Regionalism. A bit like globalism, but on a, well, regional scale.

Residents in North King and South Snohomish counties are getting up close and personal with a host of issues and projects that have regional origins and local impacts.

Some, such as moving developmentally disabled residents from Fircrest School in Shoreline to another state-run facility in Buckley spring from budget concerns. Sure, those are real concerns in Olympia but the solution has real consequences here. Local jobs are at best moving, at worst disappearing. Support systems that have been in place for years for those being moved will have to be re-created or perhaps lost.

The Fircrest example focuses on a small but one of the most vulnerable groups in our society. On the other end of the scale are the regional projects and decisions that revolve around transportation.

Some of these, such as the interchange at I-5 and 164th Street between Lynnwood and Mill Creek, have drivers waiting on traffic-clogged roads for years while local and state funding formulas catch up. Elsewhere on I-5, commuters squeeze through construction zones that will bring bus ramps and the promise of a more efficient transit system.

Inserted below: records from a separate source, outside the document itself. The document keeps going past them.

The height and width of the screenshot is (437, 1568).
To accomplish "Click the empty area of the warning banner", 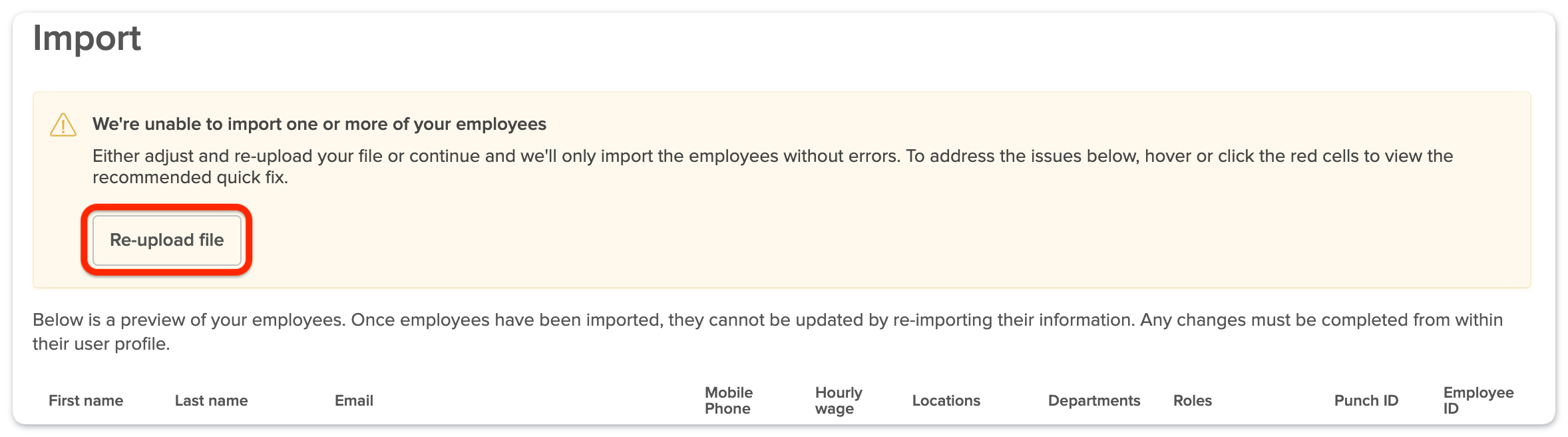I will click(865, 240).
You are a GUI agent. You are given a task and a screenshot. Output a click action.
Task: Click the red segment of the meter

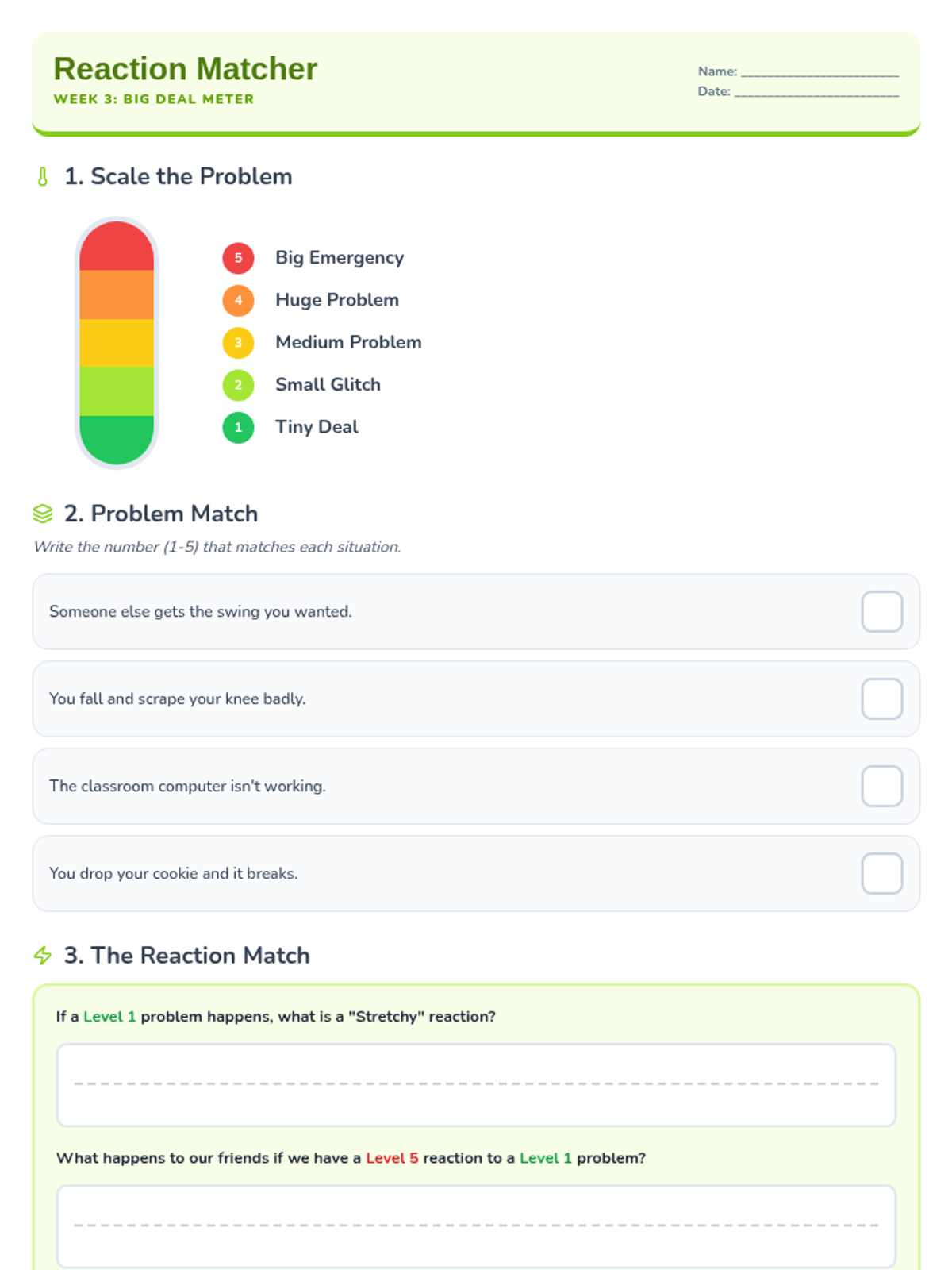117,246
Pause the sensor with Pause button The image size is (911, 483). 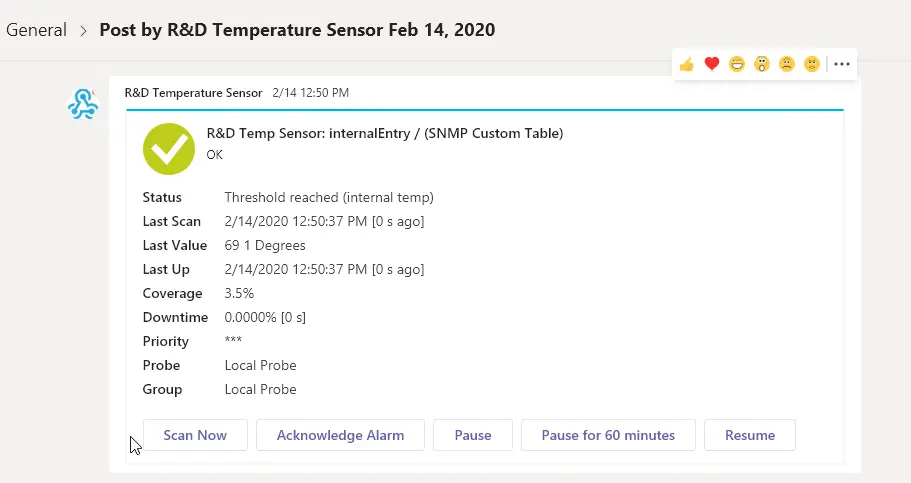coord(473,435)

Along Highway 99, that’s Aurora Avenue in King County, a segment by segment widening might eventually bring a more viable north-south alternative to the freeway. In the meantime, merchants and property owners suffer in Shoreline while Edmonds residents get what appears to the Sea-Tac third runway plopped down in the wrong spot.

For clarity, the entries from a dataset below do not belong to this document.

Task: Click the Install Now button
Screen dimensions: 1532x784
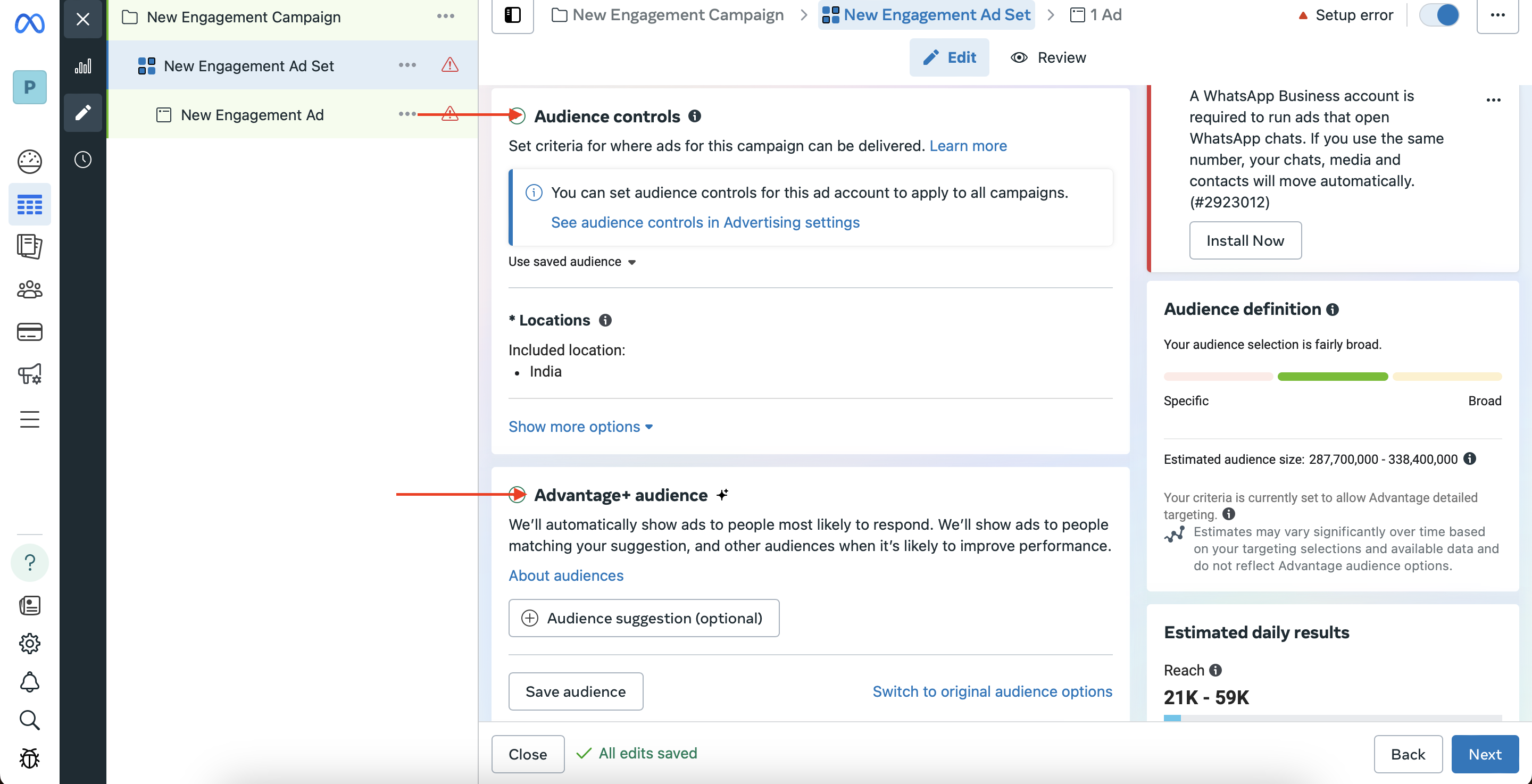Action: (1245, 240)
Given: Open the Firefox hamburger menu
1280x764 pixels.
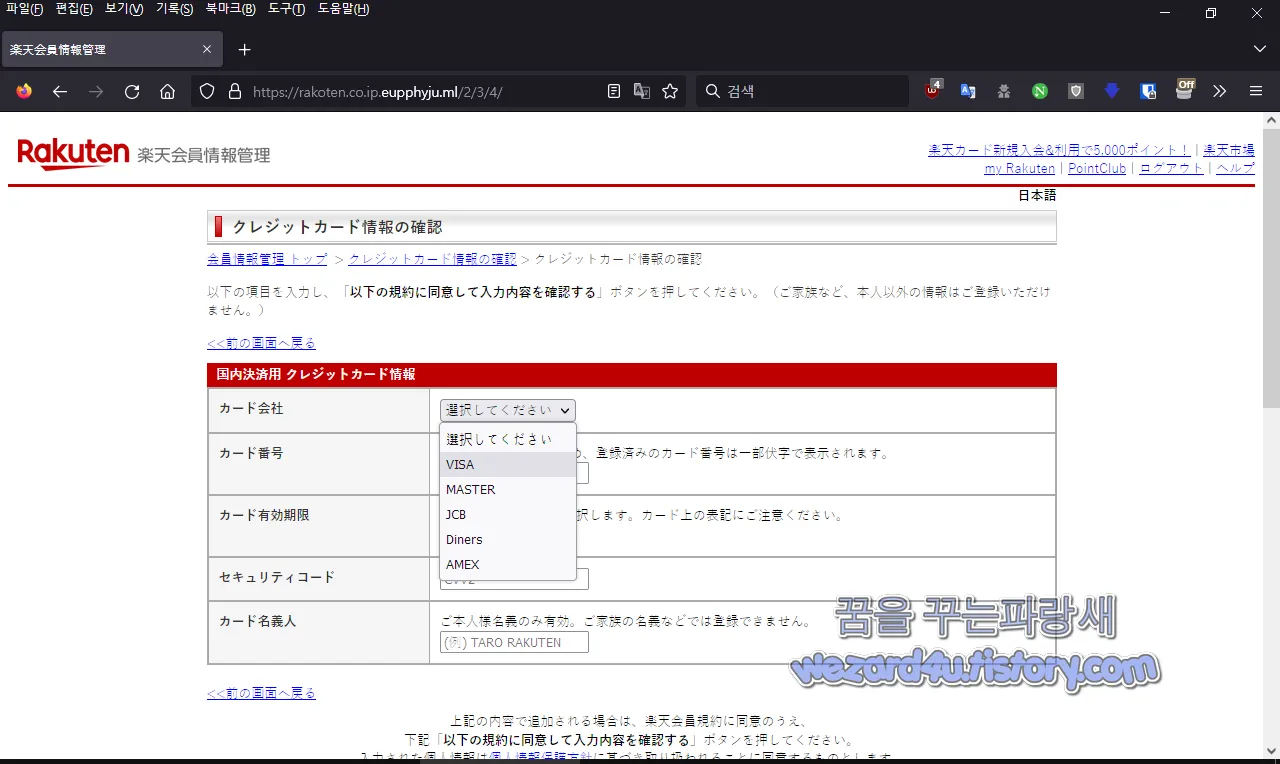Looking at the screenshot, I should [1255, 91].
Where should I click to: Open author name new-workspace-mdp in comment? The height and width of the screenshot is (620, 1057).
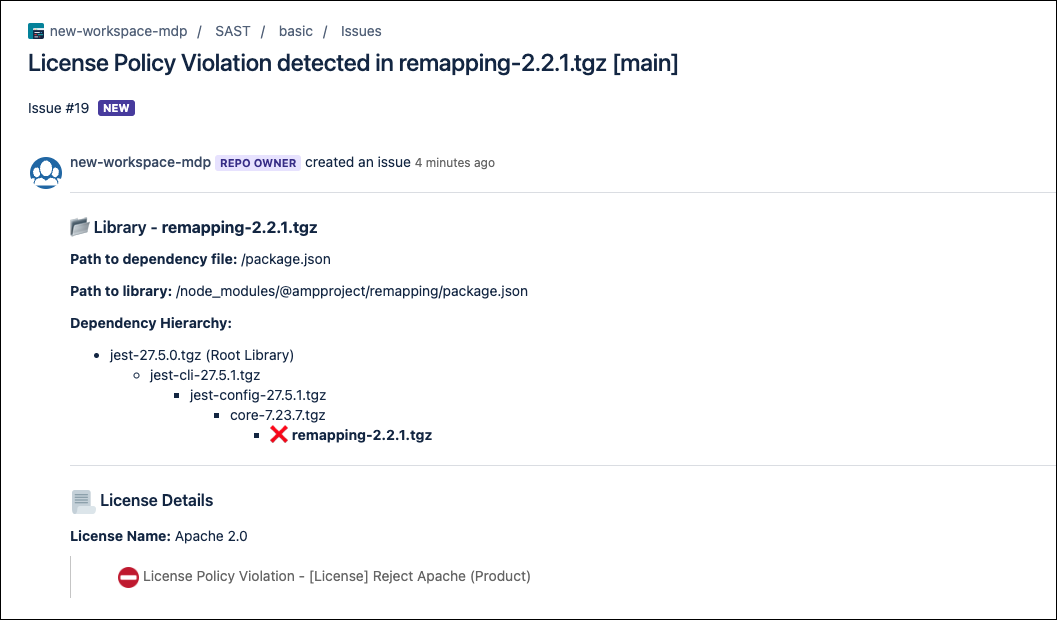coord(140,162)
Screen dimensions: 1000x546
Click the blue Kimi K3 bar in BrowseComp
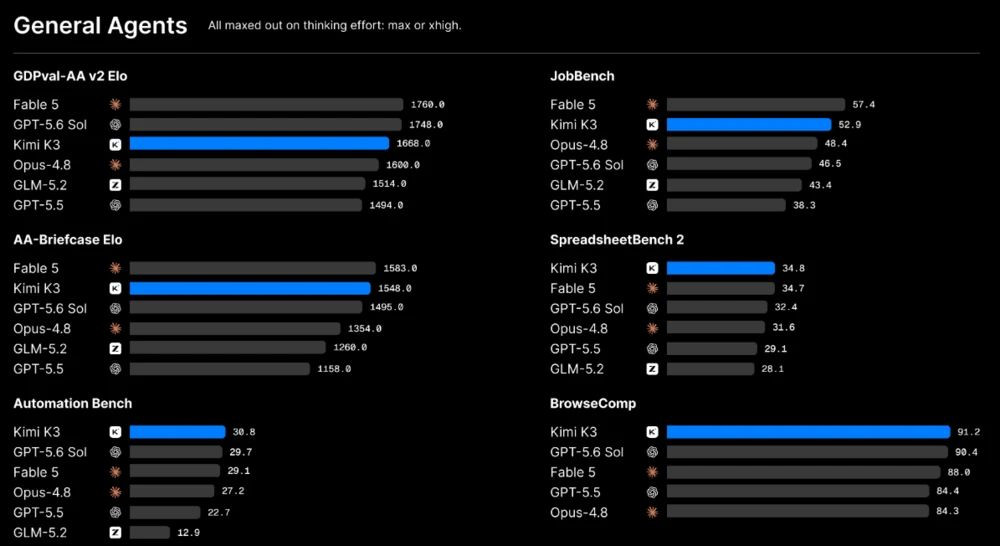pos(809,432)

And let’s not forget Brightwater, the regional sewage treatment system that appeared headed for the Edmonds waterfront but will end up north of Woodinville with all the attendant digging and piping that collect the, stuff, and send the treated version out into Puget Sound.

Even the road to my own house, once virtually a two-lane dirt track, is now five lanes of asphalt that spawns speeders and tickets.

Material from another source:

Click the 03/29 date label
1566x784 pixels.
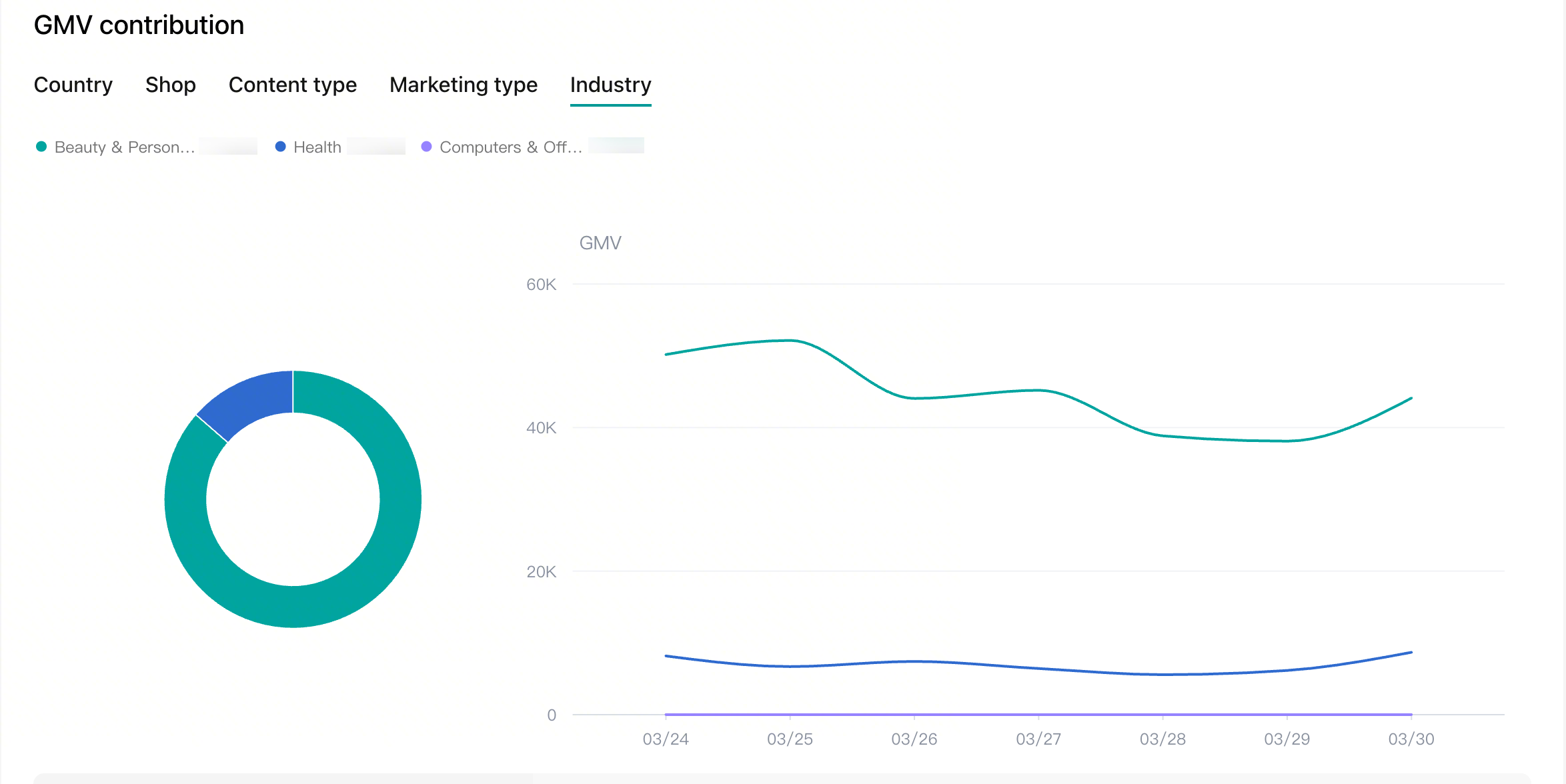click(x=1287, y=739)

As much as we might want to close the gate behind us, growth and the changes to accommodate it are facts of our human existence.

Local governments and local residents rightfully raise voices and concerns about all these projects and more. Thought and reason, seasoned with a dash of passion can play an important role in shaping change to fit a particular locale.

State and county officials, for the most part, have followed proper and established processes that elicit local views. Being charged with delivering change is often a thankless job but most public servants realize that cooperation is the sugar that helps the medicine go down.

As population densities increase, it will help if we all realize that working together will make our local areas and our region stronger.

Jim Hills is publisher of The Enterprise Newspapers.